A message from Rich Belanger, ProQuest CIO
On Tuesday, after an outage at our provider Amazon Web Services (AWS), the ProQuest platform resumed normal operations at 8:14 PM EST (01:14 GST), enabling students and researchers around the world to resume their learning and exploration. We take our role in supporting that important work very seriously, so once service was restored we immediately began reviewing our logs to understand exactly what happened. We also opened up cases with our technical counterparts at AWS.
We are awaiting a detailed root-cause analysis from AWS, but we’ve already identified an architectural change that we can make to our server configurations that will reduce the impact of an AWS failure on ProQuest systems. We’re at work on it now and I am confident it will be implemented, tested, and patched in a few weeks.
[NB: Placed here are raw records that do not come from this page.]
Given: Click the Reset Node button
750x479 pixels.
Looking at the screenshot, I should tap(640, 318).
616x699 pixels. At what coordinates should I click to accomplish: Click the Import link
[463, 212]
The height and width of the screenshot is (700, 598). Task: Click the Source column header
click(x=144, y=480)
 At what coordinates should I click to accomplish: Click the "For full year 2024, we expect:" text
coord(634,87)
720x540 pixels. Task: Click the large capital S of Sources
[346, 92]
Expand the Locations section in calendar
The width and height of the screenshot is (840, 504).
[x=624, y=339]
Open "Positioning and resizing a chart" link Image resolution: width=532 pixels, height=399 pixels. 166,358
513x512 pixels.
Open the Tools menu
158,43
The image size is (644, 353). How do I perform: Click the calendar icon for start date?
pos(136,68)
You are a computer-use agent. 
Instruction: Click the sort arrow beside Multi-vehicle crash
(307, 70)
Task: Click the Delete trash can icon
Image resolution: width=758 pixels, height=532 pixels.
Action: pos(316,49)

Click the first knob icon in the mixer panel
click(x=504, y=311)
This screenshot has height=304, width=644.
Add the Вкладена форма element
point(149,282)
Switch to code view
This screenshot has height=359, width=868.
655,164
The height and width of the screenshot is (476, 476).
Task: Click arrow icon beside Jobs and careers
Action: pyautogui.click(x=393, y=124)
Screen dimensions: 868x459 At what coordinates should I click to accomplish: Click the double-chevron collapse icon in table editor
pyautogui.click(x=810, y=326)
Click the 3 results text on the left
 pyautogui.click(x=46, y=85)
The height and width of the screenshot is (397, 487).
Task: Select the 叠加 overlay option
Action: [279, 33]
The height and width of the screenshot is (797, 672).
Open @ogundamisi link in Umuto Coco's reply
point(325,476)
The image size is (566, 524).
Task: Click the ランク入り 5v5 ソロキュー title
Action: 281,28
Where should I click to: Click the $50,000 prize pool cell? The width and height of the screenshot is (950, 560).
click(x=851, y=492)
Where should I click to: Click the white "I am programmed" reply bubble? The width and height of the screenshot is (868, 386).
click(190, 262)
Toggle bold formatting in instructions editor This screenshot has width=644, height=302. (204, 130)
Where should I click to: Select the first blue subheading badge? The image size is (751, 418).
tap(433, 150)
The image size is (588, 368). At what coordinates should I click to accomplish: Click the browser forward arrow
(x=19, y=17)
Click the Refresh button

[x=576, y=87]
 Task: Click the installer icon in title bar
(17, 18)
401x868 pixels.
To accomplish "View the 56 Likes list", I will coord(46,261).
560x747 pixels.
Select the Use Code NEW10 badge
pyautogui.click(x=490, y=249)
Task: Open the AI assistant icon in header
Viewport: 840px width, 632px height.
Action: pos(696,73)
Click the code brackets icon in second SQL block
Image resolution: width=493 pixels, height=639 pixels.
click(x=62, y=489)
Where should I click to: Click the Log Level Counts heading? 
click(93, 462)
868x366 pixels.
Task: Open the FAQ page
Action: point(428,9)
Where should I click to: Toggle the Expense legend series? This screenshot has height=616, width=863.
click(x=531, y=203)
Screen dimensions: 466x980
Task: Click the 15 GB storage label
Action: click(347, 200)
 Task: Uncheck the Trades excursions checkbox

Further, we will continue to work with AWS to develop options should its Simple Storage Service (S3) ever fail again.
When we initially moved into the AWS cloud we conducted a series of tests to see how the ProQuest platform would handle a wide variety of infrastructure failures. This rare scenario was not one that we tested, so we are also examining our test scenarios to see if there are other gaps that we can test and fix.
Thank you for your patience as we worked through the issues to restore connectivity on Tuesday. Our goal is 100% uptime for ProQuest services and we will continue testing and improving our systems to achieve it.